The vagueness of the symptoms themselves often make diagnosis a challenge, but awareness is an equal obstacle, says Dr Gupta.
“There is nothing more frustrating for sufferers when they are told – as they often are, even by physicians themselves who can’t pin point the cause of the pain – that their illness is imaginary,” he says. “And yet, despite all the belittling of their symptoms by friends, family, doctors, they are constantly in intense, chronic physical pain.”
The fallout of missing the condition can be severe. Chronic pain can alter the normal physiology of the brain and body, says Dr Gupta.
“In a fibromyalgia patient, the chemicals in the brain that are known to regulate/elevate our moods are all exhausted just trying to suppress the constant pain,” he says. “As a result, these patients are more vulnerable to depression than most.”

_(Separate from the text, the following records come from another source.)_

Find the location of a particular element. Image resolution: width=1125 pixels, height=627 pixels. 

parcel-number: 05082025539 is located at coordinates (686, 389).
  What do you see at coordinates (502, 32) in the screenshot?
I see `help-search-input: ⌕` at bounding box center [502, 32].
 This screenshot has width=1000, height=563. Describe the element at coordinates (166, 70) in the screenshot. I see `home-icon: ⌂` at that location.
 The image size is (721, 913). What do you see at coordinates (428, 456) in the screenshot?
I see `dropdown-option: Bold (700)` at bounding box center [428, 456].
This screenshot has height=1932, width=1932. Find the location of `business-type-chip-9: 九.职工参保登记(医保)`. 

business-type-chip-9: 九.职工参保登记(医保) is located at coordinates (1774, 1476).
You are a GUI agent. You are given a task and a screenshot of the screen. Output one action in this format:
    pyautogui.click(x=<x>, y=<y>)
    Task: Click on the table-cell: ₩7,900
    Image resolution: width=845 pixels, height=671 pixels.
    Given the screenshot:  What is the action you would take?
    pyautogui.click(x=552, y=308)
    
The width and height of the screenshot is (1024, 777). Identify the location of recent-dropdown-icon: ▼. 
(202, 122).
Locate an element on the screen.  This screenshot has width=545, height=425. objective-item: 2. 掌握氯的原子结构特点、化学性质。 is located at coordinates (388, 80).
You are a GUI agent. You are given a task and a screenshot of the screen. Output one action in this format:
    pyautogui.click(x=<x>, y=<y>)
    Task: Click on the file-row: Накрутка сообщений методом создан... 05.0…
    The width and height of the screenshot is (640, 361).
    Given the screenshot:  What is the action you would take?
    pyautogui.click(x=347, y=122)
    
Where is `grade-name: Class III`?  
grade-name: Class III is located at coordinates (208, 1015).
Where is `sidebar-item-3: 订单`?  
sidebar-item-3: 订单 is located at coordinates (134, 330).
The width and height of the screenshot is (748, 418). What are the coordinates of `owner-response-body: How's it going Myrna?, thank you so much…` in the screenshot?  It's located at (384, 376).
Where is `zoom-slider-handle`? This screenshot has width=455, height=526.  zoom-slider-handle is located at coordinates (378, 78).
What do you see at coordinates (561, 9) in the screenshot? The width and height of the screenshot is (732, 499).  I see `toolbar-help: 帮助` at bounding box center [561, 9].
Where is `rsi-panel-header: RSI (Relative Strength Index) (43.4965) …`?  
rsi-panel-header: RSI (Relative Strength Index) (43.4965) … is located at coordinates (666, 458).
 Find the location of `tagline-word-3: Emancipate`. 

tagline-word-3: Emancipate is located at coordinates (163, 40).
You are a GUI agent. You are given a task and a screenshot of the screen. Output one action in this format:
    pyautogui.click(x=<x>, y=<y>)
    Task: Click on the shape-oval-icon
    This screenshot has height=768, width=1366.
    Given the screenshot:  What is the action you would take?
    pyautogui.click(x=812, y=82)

Fibromyalgia has been linked to low levels of serotonin – a neurotransmitter that influences moods, appetite, sex drive, pain perception, sleep and more – though it is not clear if the deficiency is a cause or effect. Many patients are prescribed anti-depressants as a matter of course, and some who experience side effects from the medication – excessive daytime sleepiness, weight gain, lethargy – find their life difficult in new ways.
Memory problems can also be a hazard of the condition, as research shows chronic pain may prevent the growth of new neurons in the hippocampus, a part of the brain related to memory and mood. Sagarika remembers being horrified when she felt she was slowly losing the photographic memory she’d taken pride in. Constant memory aids and exercises helped and today, she feels she has painstakingly restored her mental agility. But for many, the pain can prompt a slight, gradual cognitive decline.
MANAGING THE PAIN
Fibromyalgia has no cure. And for many, not even the most potent pain killers afford a reasonable degree of comfort. Medication to alleviate pain is prescribed on a case-by-case basis between patient and doctor, based on the severity of symptoms and accessible care.
Some fibromyalgia sufferers find relief in physiotherapy: Baskar Reddy, a clinical physiologist in New Zealand, recommends 10 to 15 minutes of gentle exercise in a heated pool every day.
“Spas and saunas are effective because they help increase core body temperature, soothe muscles and help create a healing zone for the patient to relax,” he says.
He cautions against overdoing the heat, though, no matter how tempting.
“More is not better,” he says, explaining that a 1 degree rise can increase blood circulation by 10%. “It feels really good, but it will cause water to flow into the space between the cells in the tissue and that translates into [more] discomfort if overdone.”
Other experts recommend mild exercise, such as walking, paired with 10 to 15 minute-intervals of rest sprinkled throughout the day. Learning to identify pain triggers is vital to managing the condition. Charukesi says a tightness in the neck muscles often precedes severe pain elsewhere.
“It’s best to know your body, its limitations and work around this,” she says.